Would the England Under-21 star go out with a bang or a whimper? Had he one, last pass of Ipswich-esque proportions in him before he returned to North London?
Afterwards Lambert revealed that the question had been asked of Arsene Wenger.
“We’d like to keep him [Lansbury] until the end of the season,” said the City chief.
“The lad himself is keen to stay and it’s just up to the top man himself now to decide.”
As the game opened, so it was the visitors who took the early credit possession-wise; slung out wide on the left, everything tended towards Bellamy’s feet; Martin (R) was all set for a busy afternoon as the one-time Canary Academy product looked to put a difficult week behind him.
In the event, however, it was the strapping figure of Parkin who stole Bellamy’s thunder with a glorious, outside-of-the-boot strike from some 22-yards off a Michael Chopra knock-down.
It arced beautifully beyond a startled John Ruddy and on inside his right upright. Not for the first time this season, the Canaries would have to earn their points the hard way as the Bluebirds drove convincingly into that seventh-minute lead.
The Canaries, in fairness, responded in the best traditions of a Lambert side.
Wes Hoolahan found himself some space; David Fox drilled a glorious 30-yarder that rattled the Cardiff bar as Norwich began to test Cardiff’s resolve – an 18th minute header from Andrew Crofts seeing Tom Heaton stretch off to his right to save.
Holt’s recent reputation probably did him few favours moments later as Kevin McNaughton clipped the Canary skipper’s trailing heel after a Chris Martin flick opened up the Cardiff defence.
Waved away, a lurking Hoolahan could only drill a tame shot into a relieved Heaton’s arms.

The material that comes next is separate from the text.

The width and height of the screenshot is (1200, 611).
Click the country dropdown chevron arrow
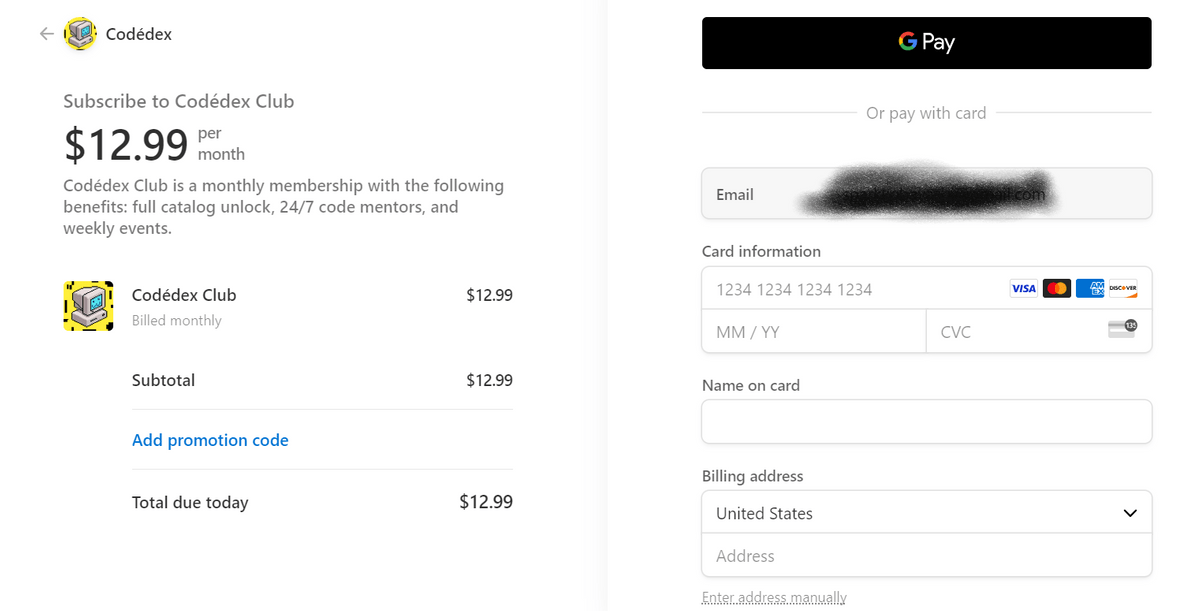click(1130, 513)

On the touchline Lambert and Ian Culverhouse let rip at the fourth official; some you get, some you don’t – today Norwich didn’t.
On the half hour mark, Holt had the ball in off a Martin (C) rebound; two yards offside on the replay, but the pressure continued to mount.
The game, at least, was fully living up to its billing as Lambert made his upset known to referee Stroud at the interval.
First chance of the second period fell to Martin; the one you don’t always to assume to be lurking by the back stick. But there was full-back Russell as his opposite number Drury drilled a pin-point cross through the Cardiff box; alas, the header was less than pin-point as it flew a foot wide of the post.
The two would, of course, get re-acquainted before the afternoon was out.
But it kept the mood bright, bubbling – and demanding of a leveller.
Chris Martin and Crofts almost delivered on the hour-mark, only for two blue shirts to throw themselves in front of the latter’s effort.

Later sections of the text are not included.